Four women in the U. S. Army have filed a lawsuit in federal court demanding that the military drop its practice of excluding women from combat. Robert H. Scales, a retired Major General with combat experience, raises a concern that I haven’t heard before:
Infantry and armor soldiers alone do virtually all the intimate killing. Here’s where the issue gets hard for me. Intimate killing is done in small units, normally squads and teams. In these engagements they fight and often die not for country or mission but for each other. We borrow a phrase from Shakespeare’s “Henry V” and term this phenomenon the “band of brothers effect.” This is the essential glue in military culture that causes a young man to sacrifice his life willingly so that his buddies might survive. Contemporary history suggests that U.S. infantry units fight equally well when made up of soldiers of different ethnicities, cultures, intelligence and social background. The evidence is also solid that gays make just as good infantrymen as do straight men.
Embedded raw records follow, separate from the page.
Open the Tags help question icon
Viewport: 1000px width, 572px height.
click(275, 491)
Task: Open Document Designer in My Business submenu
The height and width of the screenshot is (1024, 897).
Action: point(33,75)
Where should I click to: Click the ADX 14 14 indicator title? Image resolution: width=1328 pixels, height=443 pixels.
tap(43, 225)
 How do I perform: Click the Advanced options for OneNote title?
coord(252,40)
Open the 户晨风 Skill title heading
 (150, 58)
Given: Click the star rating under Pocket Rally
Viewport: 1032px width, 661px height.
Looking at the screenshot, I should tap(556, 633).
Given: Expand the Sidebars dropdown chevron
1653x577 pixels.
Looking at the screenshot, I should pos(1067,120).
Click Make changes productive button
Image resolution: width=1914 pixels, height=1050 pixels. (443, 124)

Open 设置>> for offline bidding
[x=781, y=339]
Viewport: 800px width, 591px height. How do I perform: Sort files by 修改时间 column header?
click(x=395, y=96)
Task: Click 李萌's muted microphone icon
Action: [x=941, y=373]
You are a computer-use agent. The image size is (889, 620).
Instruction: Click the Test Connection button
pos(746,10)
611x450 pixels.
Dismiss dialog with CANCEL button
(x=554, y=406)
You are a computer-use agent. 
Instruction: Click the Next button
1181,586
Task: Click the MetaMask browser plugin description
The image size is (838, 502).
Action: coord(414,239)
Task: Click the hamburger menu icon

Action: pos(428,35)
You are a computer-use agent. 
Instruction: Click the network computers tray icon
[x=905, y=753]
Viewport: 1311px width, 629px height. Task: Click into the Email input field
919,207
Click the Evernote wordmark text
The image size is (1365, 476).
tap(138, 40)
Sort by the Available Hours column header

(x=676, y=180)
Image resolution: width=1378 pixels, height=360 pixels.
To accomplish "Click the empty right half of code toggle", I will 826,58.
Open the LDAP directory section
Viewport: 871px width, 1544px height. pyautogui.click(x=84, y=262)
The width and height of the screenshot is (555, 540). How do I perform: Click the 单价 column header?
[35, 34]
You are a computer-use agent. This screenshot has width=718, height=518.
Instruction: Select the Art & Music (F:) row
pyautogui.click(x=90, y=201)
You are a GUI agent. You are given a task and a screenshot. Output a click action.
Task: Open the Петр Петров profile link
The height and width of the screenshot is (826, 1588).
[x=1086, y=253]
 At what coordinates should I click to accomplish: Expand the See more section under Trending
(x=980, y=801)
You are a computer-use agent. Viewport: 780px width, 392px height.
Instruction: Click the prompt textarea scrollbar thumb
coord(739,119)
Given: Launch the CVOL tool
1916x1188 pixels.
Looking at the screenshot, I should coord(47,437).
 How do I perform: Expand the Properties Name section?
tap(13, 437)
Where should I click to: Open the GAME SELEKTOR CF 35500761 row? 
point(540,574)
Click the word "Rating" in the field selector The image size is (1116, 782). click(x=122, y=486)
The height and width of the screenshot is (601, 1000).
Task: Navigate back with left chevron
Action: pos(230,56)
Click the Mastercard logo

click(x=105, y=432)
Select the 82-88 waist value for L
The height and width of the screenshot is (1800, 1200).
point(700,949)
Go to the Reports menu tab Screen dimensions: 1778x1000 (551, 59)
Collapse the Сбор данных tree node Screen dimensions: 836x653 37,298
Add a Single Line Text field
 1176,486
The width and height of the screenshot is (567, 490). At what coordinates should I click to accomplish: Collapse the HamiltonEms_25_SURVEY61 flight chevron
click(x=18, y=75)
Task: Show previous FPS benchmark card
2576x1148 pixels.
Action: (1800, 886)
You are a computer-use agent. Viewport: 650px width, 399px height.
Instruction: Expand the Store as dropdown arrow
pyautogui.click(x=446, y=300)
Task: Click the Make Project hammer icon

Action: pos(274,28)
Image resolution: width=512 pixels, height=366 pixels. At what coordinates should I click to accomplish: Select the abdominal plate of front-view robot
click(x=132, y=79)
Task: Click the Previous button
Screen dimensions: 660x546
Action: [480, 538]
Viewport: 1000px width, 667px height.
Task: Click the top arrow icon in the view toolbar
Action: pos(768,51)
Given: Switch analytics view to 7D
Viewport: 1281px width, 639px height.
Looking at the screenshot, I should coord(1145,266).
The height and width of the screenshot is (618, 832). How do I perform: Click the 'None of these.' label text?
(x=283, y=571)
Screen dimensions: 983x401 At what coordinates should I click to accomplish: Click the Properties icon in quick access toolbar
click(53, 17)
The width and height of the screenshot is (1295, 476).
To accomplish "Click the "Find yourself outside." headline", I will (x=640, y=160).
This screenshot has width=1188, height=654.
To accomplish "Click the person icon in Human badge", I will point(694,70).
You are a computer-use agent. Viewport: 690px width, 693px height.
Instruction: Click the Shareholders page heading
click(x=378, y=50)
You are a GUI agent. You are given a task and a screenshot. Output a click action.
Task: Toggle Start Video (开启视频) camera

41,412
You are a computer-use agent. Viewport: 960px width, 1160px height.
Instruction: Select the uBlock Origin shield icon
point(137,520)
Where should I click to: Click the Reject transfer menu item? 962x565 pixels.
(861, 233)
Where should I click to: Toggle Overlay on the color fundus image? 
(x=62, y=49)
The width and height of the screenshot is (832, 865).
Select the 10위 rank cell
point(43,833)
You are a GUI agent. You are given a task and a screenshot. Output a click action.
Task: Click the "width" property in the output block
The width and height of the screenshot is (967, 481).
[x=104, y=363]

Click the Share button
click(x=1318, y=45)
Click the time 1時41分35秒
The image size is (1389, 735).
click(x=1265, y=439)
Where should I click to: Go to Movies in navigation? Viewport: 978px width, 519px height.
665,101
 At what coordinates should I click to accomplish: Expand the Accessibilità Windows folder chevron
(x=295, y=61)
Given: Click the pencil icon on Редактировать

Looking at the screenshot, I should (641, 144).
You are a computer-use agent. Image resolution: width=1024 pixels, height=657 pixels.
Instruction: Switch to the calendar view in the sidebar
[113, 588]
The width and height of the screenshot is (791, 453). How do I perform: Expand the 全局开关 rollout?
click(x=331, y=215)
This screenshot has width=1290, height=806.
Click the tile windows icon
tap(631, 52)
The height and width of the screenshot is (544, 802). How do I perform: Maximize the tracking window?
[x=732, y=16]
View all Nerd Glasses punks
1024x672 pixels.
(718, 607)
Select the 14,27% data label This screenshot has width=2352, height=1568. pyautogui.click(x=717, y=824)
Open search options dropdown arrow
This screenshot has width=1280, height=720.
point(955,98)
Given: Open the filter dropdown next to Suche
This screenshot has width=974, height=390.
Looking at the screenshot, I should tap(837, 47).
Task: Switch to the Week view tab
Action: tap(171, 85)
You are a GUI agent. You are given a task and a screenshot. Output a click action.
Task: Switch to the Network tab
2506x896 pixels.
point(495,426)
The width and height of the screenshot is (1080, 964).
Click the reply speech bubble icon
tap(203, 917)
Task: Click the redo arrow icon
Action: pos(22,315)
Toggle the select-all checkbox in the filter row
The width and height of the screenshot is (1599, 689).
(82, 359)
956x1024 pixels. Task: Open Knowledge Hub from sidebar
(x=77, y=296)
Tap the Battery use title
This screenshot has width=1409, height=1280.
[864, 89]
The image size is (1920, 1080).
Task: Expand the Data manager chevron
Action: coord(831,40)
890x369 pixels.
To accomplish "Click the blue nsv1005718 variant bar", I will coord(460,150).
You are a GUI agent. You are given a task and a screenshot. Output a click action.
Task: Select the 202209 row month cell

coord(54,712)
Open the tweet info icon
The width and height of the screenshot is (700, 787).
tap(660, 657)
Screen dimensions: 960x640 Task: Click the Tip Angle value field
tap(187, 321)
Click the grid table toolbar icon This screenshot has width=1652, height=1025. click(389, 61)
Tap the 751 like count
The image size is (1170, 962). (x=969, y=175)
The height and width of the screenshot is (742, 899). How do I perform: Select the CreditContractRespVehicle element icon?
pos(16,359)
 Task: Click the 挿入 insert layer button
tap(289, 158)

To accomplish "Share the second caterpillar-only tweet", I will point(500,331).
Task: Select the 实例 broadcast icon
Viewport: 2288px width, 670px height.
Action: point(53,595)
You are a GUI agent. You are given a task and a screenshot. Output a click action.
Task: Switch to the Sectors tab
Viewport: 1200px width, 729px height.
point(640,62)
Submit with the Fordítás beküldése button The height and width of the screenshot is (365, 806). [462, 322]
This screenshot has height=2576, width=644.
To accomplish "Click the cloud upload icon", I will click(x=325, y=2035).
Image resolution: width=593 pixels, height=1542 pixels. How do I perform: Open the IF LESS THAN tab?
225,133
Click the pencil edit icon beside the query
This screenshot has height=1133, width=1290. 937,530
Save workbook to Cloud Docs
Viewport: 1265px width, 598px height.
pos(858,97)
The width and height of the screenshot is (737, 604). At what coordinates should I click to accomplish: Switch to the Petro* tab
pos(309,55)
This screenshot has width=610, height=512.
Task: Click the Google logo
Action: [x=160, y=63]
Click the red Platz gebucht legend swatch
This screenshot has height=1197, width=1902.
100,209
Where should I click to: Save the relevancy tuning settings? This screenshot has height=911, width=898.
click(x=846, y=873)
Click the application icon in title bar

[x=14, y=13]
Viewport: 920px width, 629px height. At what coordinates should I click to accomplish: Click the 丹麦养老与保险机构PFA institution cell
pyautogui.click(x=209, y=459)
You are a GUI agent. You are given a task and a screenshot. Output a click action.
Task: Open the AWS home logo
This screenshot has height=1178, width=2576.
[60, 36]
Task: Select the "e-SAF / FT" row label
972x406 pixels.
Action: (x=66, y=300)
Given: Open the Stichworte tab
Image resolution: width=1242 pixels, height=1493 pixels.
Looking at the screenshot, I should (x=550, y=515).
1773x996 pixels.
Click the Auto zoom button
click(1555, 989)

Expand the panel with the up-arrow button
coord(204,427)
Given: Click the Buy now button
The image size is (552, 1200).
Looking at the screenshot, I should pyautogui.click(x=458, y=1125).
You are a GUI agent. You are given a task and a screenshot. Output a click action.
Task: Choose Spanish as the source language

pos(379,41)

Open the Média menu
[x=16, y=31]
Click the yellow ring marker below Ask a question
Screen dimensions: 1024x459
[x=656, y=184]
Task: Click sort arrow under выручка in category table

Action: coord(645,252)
I’ve been studying the band of brothers effect for almost 40 years and have written extensively on the subject. We know that time together allows effective pairings — or “battle buddies,” to use the common Army term. We know that four solid buddy pairings led by a sergeant compose a nine-man, battle-ready squad. The Marine squad is slightly larger. We know from watching Ranger and special forces training that buddy groups form often spontaneously. But the human formula that ensures successful buddy pairings is still a mystery, and that’s the key stumbling block in the debate. Veteran SEALs, special forces, Rangers, tankers and line infantrymen will swear that the deliberate, premeditated and brutal act of intimate killing is a male-only occupation. But no one can prove it with data from empirical tests because no such data exist from the United States. They just know intuitively from battlefield experience that it’s true.
To be sure, women soldiers may be fit, they may be skilled and they may be able to “hang.” Many have proved with their lives that they are willing to make the ultimate sacrifice. But our senior ground-force leaders, as well as generations of former close combat veterans from all of our previous wars, are virtually united on one point: The precious and indefinable band of brothers effect so essential to winning in close combat would be irreparably compromised within mixed-gender infantry squads.
“Intimate killing.” “Band of brothers.” “Battle buddies.” One would think that the intimate two-person bond between “battle buddies” would also be affected by homosexuality. At any rate, it would seem that we should identify what the different units in our military are for and then determine what arrangements would make them more effective towards that end.